RAW RECORDS:
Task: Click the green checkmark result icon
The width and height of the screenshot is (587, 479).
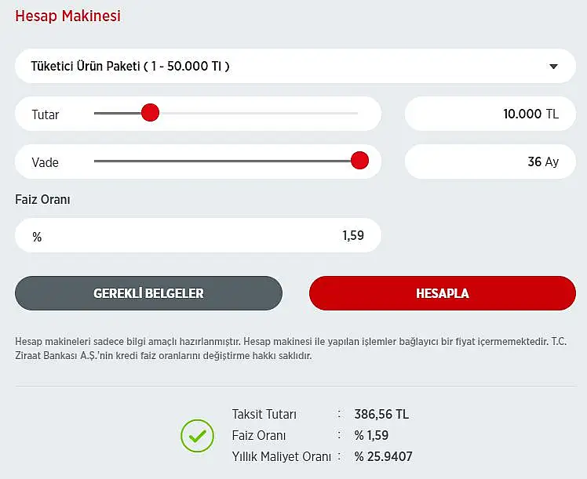Action: [197, 436]
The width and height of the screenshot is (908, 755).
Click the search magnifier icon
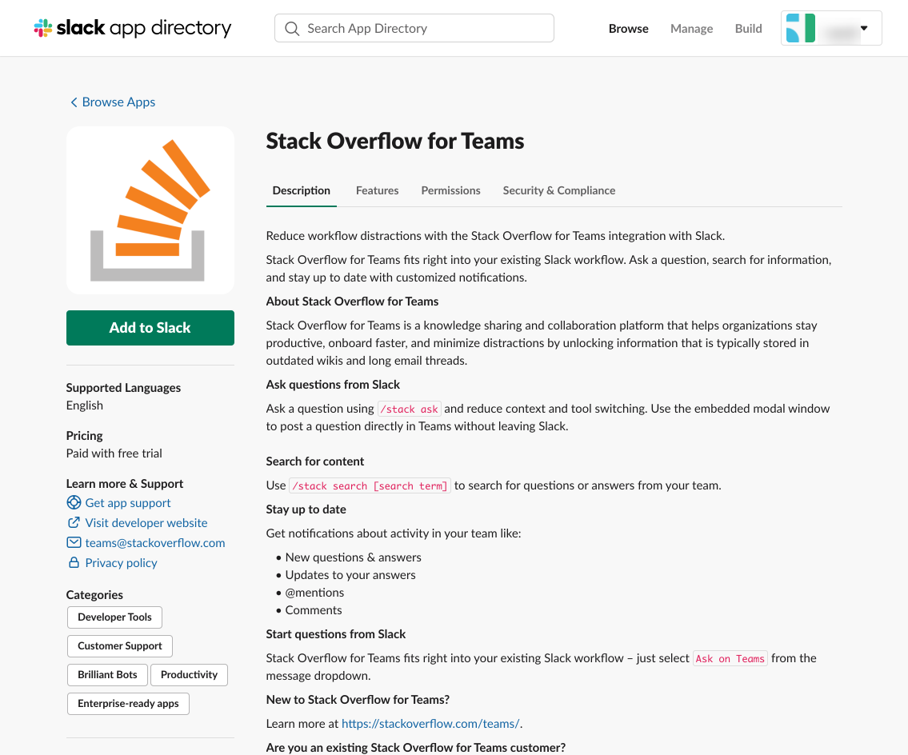[292, 28]
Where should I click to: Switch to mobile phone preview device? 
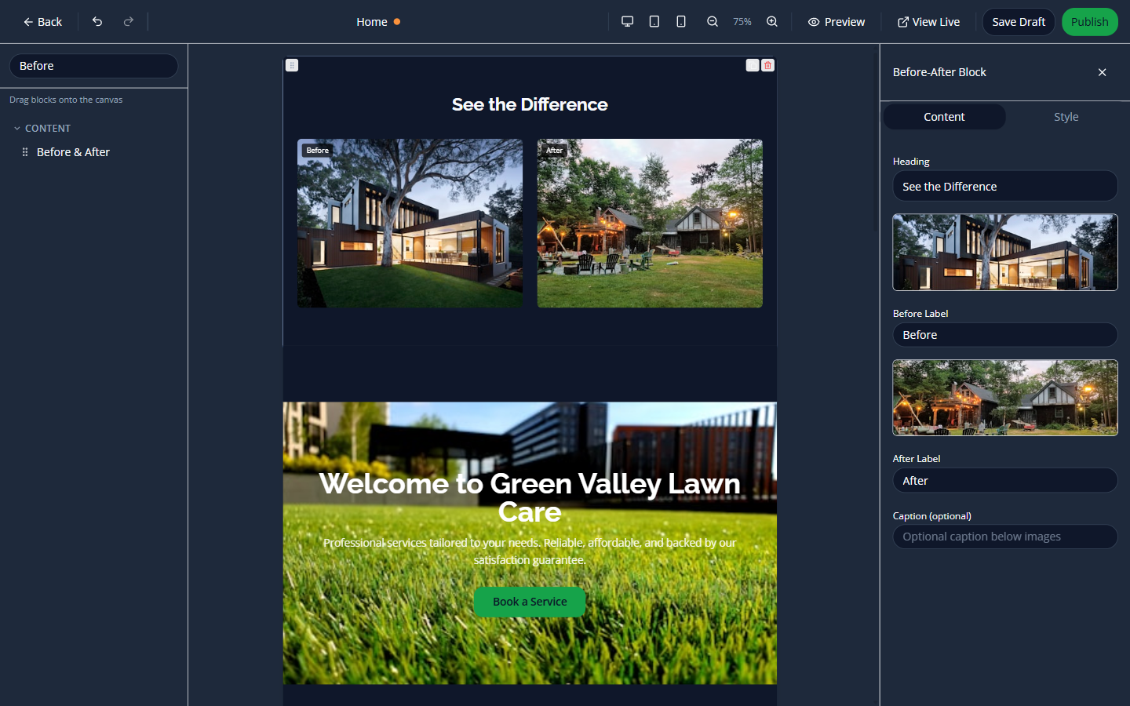coord(680,22)
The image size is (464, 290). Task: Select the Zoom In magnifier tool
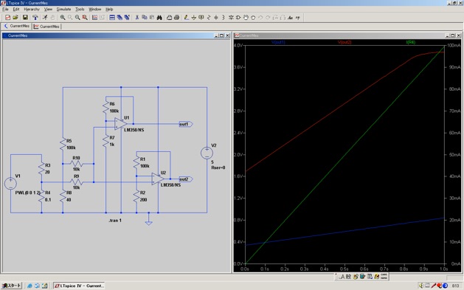(x=63, y=18)
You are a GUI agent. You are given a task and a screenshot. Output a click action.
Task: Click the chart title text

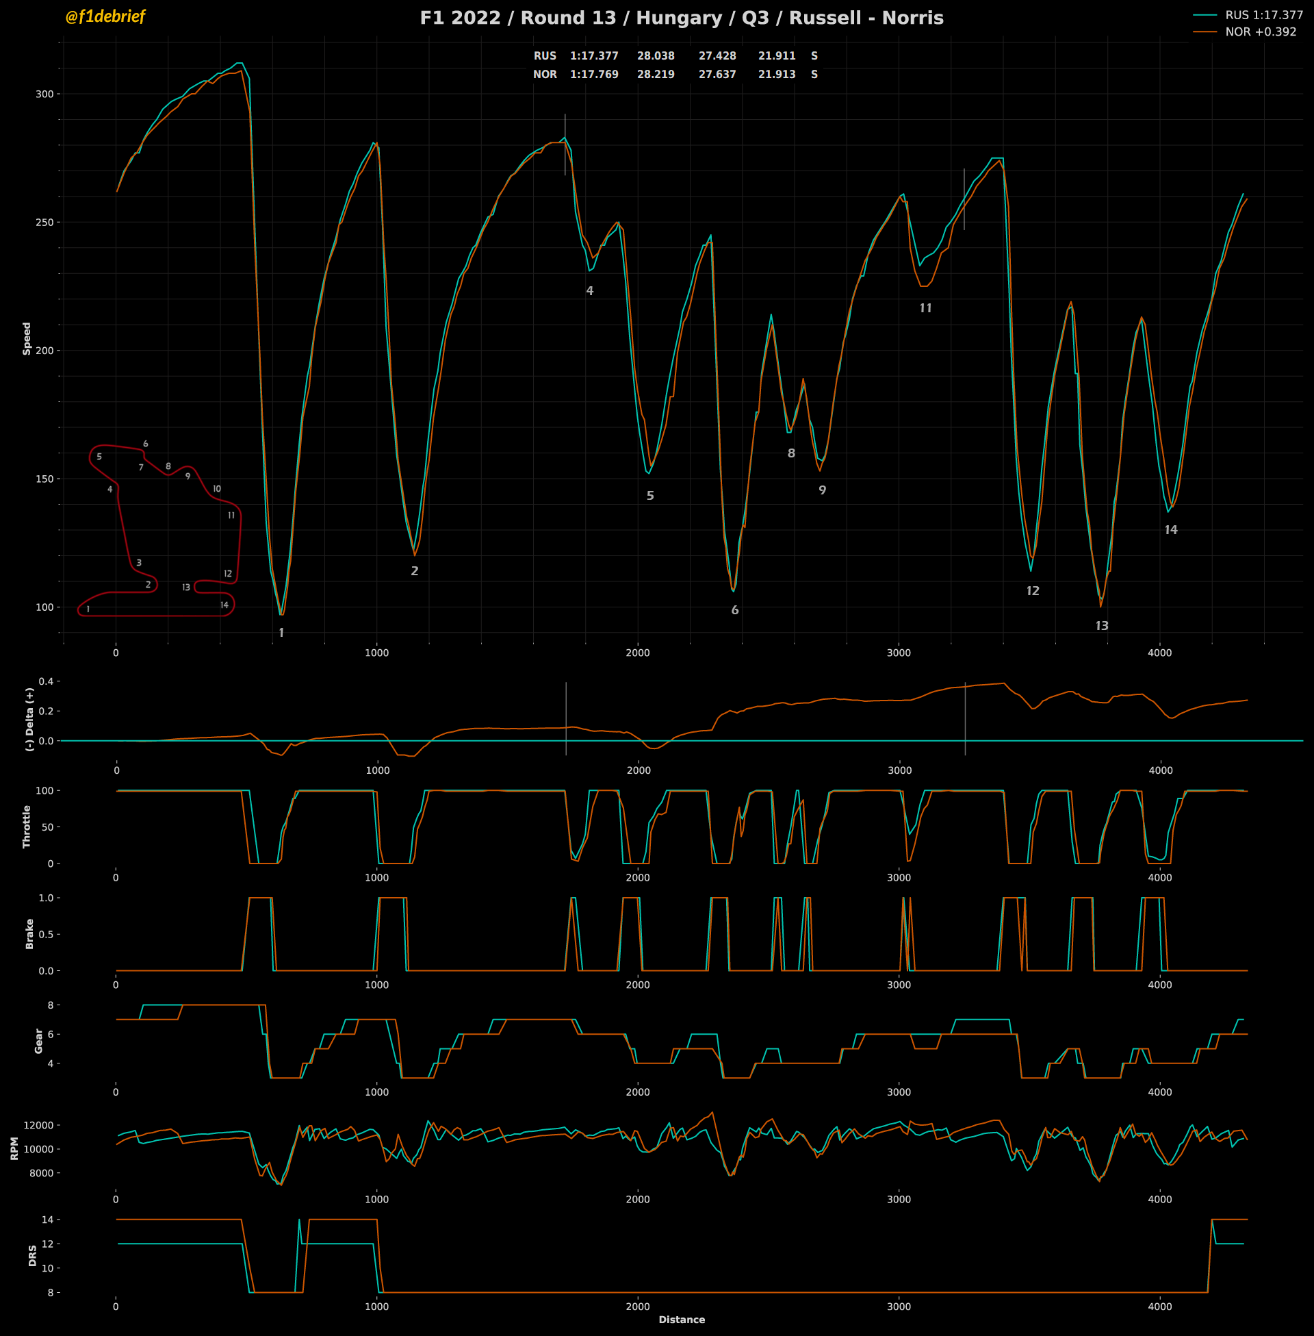point(681,18)
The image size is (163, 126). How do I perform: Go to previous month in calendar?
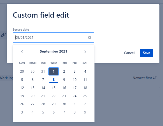(x=22, y=52)
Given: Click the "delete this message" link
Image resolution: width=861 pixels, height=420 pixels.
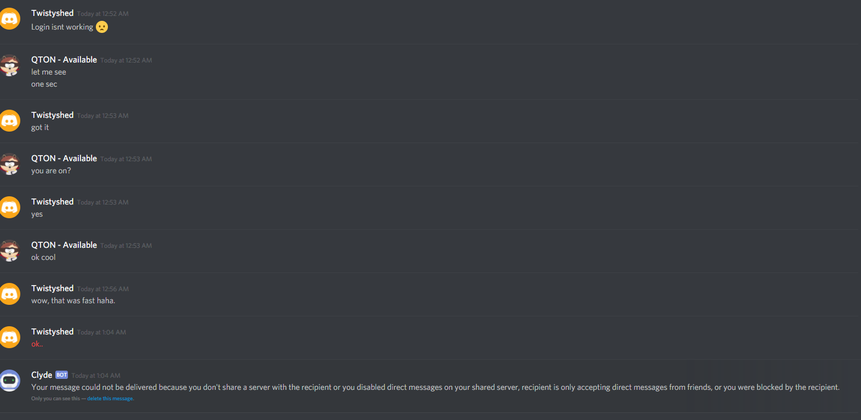Looking at the screenshot, I should click(x=110, y=399).
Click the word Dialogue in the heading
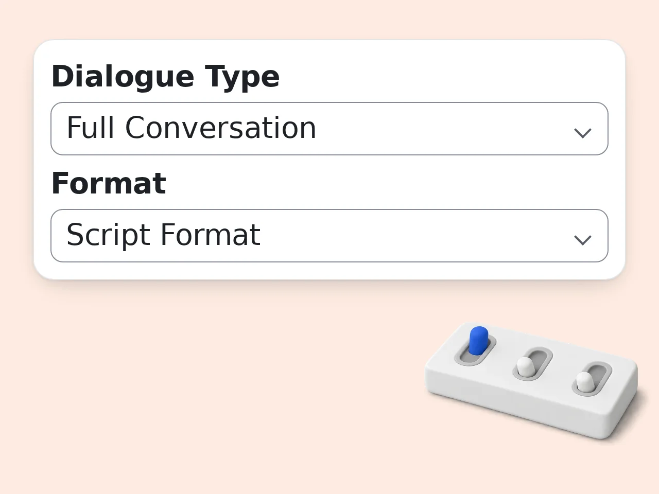This screenshot has width=659, height=494. pyautogui.click(x=123, y=77)

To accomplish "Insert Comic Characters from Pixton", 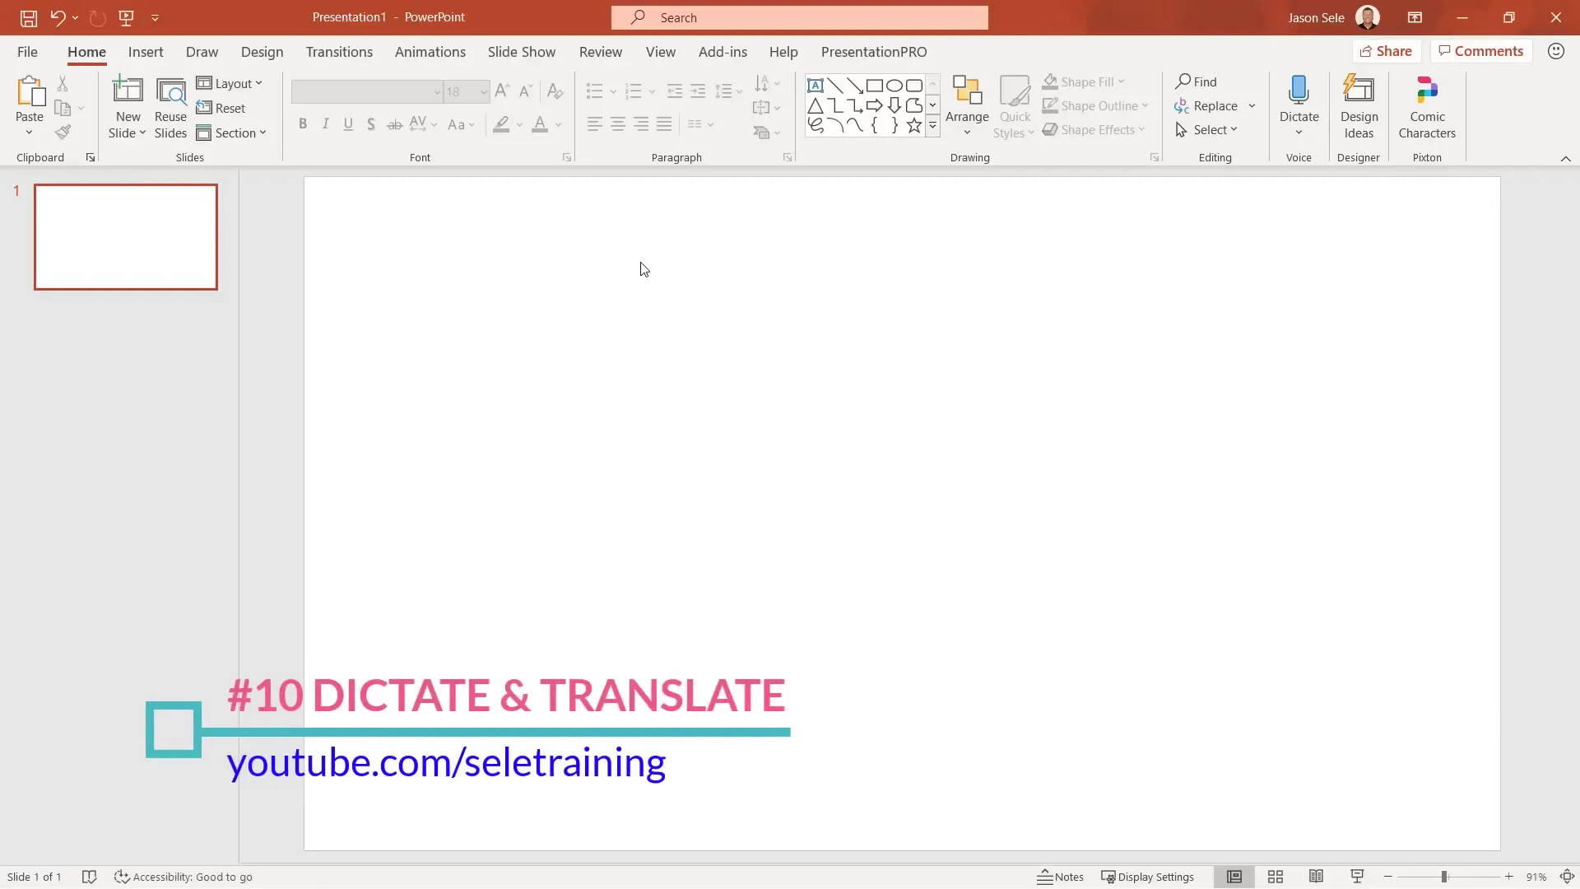I will tap(1426, 105).
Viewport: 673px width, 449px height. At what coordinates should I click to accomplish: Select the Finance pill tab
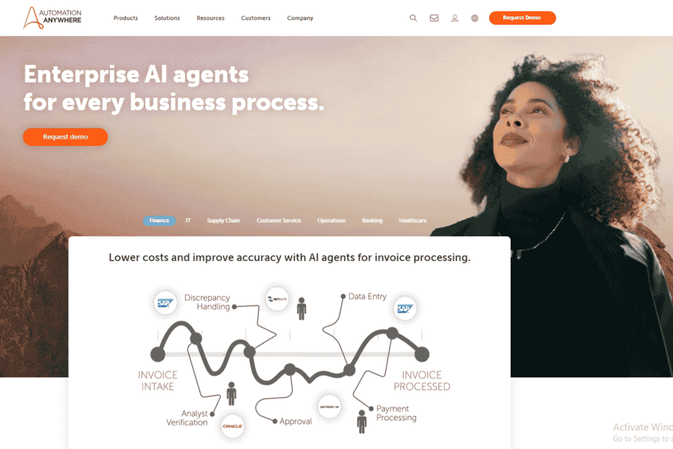159,221

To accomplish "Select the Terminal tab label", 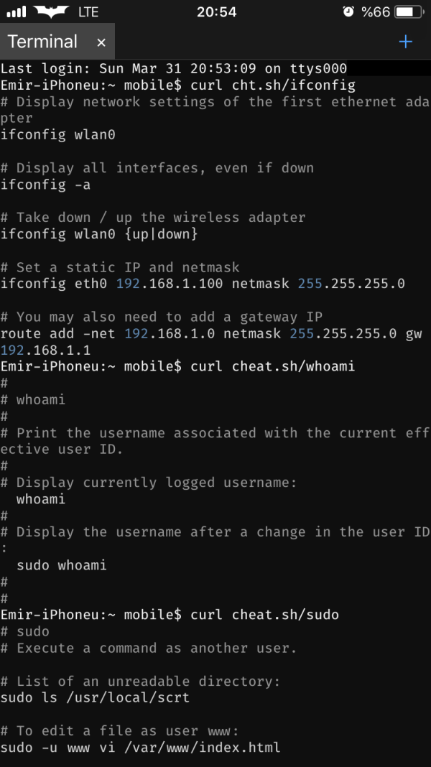I will pyautogui.click(x=43, y=42).
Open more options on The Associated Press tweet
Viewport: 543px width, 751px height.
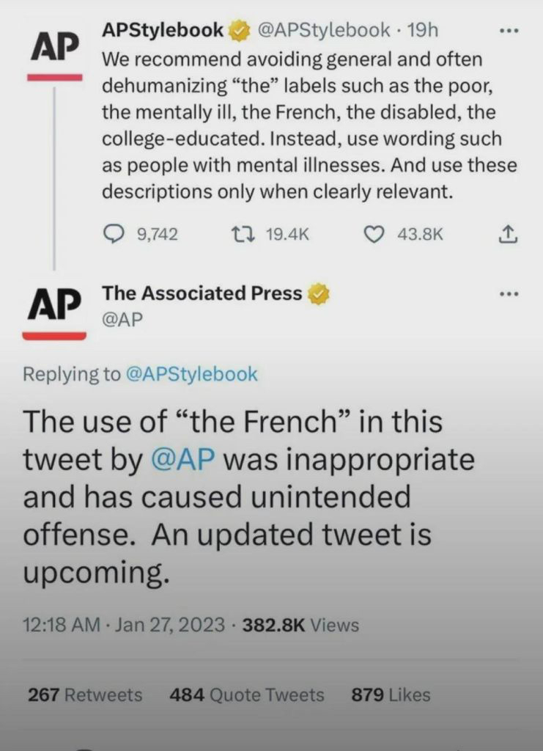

DIRECTION: Reproduce word for word the stretch of data from the line containing "Open more options" through the end of the data, leaving out the picture.

RIGHT ANSWER:
Open more options on The Associated Press tweet
Viewport: 543px width, 751px height.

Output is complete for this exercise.